Но она вдруг стихла. Бросила край одеяла, плюнула — точно в тапок хозяину угодила, снайперша. Пошла к трюмо, бусы свои взяла, надела, в зеркало глядя. Посмотрела на себя серьёзно, помолчала. Обернулась к полюбовнику — и будто новое что увидела: глазами вспыхнула, улыбку на лице зажгла.
— Слушай, Петушок! — сказала радостно. — Ты ж татуировщик у нас! А мне татуировочку сделай, а? Тату. Вот сделаешь мне тату — тогда я про нас не скажу Василию. А?
Она смотрела на него счастливыми глазами:
— Ой, и как это я раньше не придумала?
Снова, в три шажка, у края кровати очутилась, присела там застенчиво, на самый краешек:
— Вот здесь, Петушок, — заныла просительно.

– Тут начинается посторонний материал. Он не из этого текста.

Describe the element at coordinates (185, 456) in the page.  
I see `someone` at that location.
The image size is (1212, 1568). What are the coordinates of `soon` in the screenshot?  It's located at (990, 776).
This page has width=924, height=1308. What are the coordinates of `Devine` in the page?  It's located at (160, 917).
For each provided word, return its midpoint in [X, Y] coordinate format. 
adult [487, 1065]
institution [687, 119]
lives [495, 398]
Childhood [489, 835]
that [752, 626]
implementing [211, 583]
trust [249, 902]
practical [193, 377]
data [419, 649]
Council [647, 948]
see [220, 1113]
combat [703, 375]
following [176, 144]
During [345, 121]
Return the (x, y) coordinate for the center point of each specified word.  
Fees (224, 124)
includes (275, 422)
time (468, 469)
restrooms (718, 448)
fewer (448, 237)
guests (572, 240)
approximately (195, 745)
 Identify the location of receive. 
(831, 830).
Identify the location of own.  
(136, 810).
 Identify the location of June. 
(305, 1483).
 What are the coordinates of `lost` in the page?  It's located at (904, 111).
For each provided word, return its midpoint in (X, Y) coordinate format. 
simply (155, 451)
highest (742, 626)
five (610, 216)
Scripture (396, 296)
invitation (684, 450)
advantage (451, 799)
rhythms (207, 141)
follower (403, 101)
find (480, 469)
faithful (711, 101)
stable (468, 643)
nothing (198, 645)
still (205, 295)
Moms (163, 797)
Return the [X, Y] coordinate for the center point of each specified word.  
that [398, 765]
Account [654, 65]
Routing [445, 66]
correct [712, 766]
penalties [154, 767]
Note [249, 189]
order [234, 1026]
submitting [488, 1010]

И сдвинула вырез на платье, чтобы оголилось место над больной ее ключицей, выше шрама.
— Вот здесь! — для верности показала пальцем.
Петр Николаевич вдруг заметил, что она плачет.
«Точно, свихнутая».
— Петушок, давай, вставай! Сейчас прямо сделай! Ну, чего тебе стоит, а? Васильки нарисуй на мне, синие васильки. Синие, два цветочка. У них лепестки такие, трезубцами, а серёдка потемнее, слышишь? — шептала она, приближая к нему худое белое плечико и глотая слёзы. — Сделай, Петушок, миленький… Чтоб, когда убьют, опознали.